Water regulator OFWAT has backed plans to bring competition to the residential retail water market – which could give co-ops the chance to enter the market.
In April next year, all businesses and charities in England will be able to choose who they buy their water from. That choice is likely to extend to the residential sector now OFWAT has made its recommendations to the government.
According to a report, the move, which would end the final retail monopoly, could be worth almost £3bn to the consumer with smaller bills and improved customer service.
Customer research suggests that 56% of people think having choice would be a good thing and – with most UK water companies in private hands – could it also be an opportunity for the co-op movement?
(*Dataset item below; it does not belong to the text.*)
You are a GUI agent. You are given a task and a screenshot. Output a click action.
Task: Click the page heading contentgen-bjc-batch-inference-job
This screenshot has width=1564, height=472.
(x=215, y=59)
An OFWAT spokesperson told Co-operative News the plans could “offer great potential to all business models including social enterprises as part of an effective and vibrant market which the government asked us to look into”.
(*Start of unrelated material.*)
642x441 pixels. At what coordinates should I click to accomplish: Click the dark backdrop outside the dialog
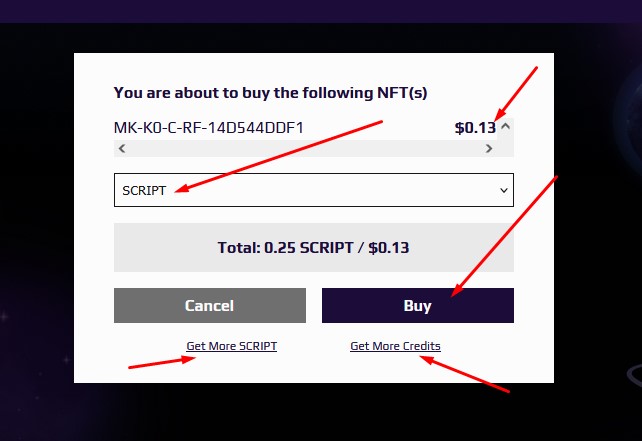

But not everyone is convinced.
It was set up in 2001 and financed via a bond issue of £1.9bn – one of the largest ever in the UK. Under Glas Cymru, its assets and capital investment are financed by bonds and retained financial surpluses.
Efficiency savings to date have largely been used to build up reserves to insulate Welsh Water and its customers from any unexpected costs and to improve credit quality so that Welsh Water’s cost of finance can be kept as low as possible in the years ahead.
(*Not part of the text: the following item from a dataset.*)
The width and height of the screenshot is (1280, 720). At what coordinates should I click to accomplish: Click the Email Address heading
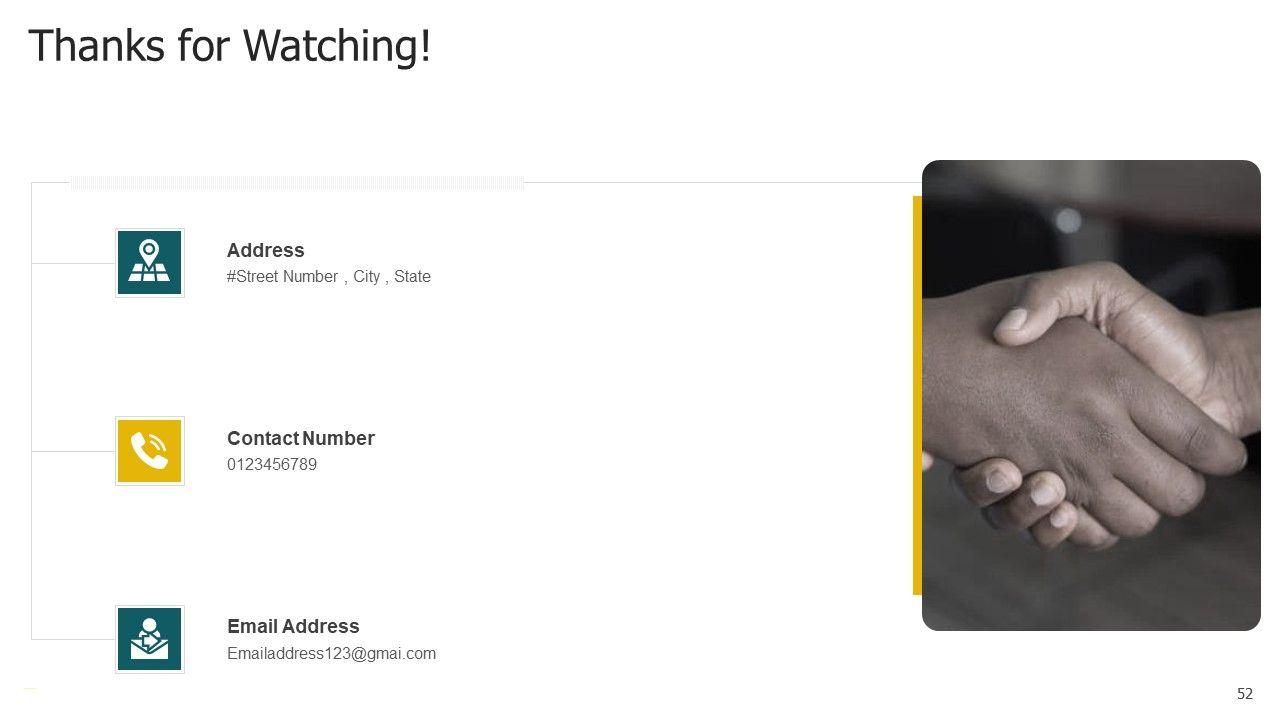(x=293, y=627)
Long-serving co-operator Alex Bird, one of its 43 members, became involved after advising a cross-party group in Northern Ireland (where water has historically been provided free of charge) on the business model.
“We are a company limited by guarantee so membership is not open to every consumer,” he said. “We have 43 members who hold the board of directors to account and, though recruitment is done in a conventional way, we meet several times a year and carry out technical visits to sites.”
But Mr Bird, a director of Co-operatives UK and chair of the Development Co-operatives consortium in Wales, warns there are as many threats as opportunities if Wales goes down the deregulation path.
“If the liberalisation comes across to Wales, other water companies can come into the Welsh market,” he said, “and we would be able to move across to England and take the opportunity to do more water-related things which could be ploughed back into the not-for-profit company.
“However it is regarded as quite a threat as well as an opportunity. When Welsh Water was formed over 15 years ago, it was done with a lot of knowledge and support from the community. It was bought off a private operator and badly needed investment.
“Wales is no longer the most expensive water in the UK as it was then. We were pretty much at the bottom for water quality but we have seen big improvements in things like sewage treatment and the quality of our beaches. There has been massive investment in new plants and in real terms water charges are coming down.”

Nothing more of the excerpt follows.